CI/CD Pipeline using Node.js and Jenkins - 2: Security Issues
In my last blog post I set up the HelloWorld Node.js app on a Digital Ocean droplet. Today, I had a few security and access issues when re-creating the server using the snapshot I took previously.
Create a new SSH key for my laptop
I initially created the project using my desktop so now to connect to my droplets I needed to create a new key-value pair to use with my laptop.
I used puttygen to create another key-value pair and copied this to security section of DigitalOcean.
To add this to the droplet I created last time, I re-created the droplet from the snapshot I’d taken and selected All SSH pairs
under the security section. This means that I can log in from either my laptop or desktop.
Problem: I couldn’t log in as non-root
After setting all that up - there was another problem. I couldn’t log in as a non-root user.

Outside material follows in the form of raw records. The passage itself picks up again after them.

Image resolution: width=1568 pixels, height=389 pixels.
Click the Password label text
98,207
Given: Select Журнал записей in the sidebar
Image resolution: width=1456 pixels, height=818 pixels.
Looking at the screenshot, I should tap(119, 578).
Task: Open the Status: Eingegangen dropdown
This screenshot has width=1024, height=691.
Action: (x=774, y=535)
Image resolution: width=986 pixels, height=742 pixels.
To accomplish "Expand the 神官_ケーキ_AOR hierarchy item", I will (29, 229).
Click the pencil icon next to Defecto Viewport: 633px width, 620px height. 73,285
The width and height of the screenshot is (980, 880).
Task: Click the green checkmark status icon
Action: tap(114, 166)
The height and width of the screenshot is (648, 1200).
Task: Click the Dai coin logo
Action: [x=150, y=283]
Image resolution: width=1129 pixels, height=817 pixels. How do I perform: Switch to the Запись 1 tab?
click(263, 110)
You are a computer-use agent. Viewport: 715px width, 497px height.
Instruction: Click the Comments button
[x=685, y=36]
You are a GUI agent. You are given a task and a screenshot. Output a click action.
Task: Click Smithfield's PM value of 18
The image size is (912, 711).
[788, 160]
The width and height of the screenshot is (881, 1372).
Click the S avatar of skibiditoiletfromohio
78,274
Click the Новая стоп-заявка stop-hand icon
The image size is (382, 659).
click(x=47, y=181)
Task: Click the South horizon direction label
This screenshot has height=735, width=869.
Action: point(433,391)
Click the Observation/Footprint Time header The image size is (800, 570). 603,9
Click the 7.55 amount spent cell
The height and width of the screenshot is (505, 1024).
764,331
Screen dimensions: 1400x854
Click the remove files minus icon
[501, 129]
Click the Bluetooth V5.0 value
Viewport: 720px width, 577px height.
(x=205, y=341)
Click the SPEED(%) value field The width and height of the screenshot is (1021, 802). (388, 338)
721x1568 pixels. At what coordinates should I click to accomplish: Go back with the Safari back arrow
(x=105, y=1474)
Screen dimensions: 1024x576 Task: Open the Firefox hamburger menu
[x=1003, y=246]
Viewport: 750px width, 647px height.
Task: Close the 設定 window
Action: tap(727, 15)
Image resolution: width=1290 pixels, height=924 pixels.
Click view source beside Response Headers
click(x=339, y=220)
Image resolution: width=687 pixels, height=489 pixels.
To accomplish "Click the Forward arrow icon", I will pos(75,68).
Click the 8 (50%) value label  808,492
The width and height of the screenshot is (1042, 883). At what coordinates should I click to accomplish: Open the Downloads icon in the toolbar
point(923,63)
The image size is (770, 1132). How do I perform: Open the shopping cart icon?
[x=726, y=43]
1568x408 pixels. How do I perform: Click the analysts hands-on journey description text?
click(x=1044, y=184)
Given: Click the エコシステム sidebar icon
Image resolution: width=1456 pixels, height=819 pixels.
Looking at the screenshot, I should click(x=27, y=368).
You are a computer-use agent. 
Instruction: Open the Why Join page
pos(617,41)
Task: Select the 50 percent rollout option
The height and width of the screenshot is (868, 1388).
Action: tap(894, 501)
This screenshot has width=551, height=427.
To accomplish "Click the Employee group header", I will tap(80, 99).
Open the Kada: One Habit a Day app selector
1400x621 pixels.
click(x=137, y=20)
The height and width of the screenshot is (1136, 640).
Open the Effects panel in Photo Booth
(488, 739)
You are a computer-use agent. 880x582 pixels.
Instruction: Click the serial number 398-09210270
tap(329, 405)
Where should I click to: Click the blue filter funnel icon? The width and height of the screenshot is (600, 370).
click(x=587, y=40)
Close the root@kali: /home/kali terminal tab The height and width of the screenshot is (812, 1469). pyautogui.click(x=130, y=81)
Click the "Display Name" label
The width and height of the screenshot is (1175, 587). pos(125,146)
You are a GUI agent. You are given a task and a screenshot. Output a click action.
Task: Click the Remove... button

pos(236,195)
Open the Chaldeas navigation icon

So I logged in as the root user.
First, I checked if my twulz
user still existed using getent passwd | grep twulz
yep it exists!
After some googling, the problem was that the .ssh directory was for the root user, but wasn’t copied to the twulz user, so to fix I did the following commands:
adduser --system --group twulz
mkdir /home/twulz/.ssh
chmod 0700 /home/twulz/.ssh/
cp -Rfv /root/.ssh /home/twulz/
chown -Rfv twulz.twulz /home/twulz/.ssh
chown -R twulz:twulz /home/twulz/
gpasswd -a twulz sudo
echo "twulz ALL=(ALL) NOPASSWD: ALL" | (EDITOR="tee -a" visudo)
service ssh restart
usermod -s /bin/bash twulz
Problem: Node-app wasn’t auto-starting on a new droplet:
After taking a snapshot, destroying the droplet and re-creating the Node-app server, I had to restart pm2:
- Create the droplet from the snapshot
- Sign in to twulz user
- Move to the
/node-app/
foldercd node-app
- Start pm2:
pm2 start index.js
- Go to
http://IP-ADDRESS:3000
This post is short and sweet because I spent way too much time on the ssh problem!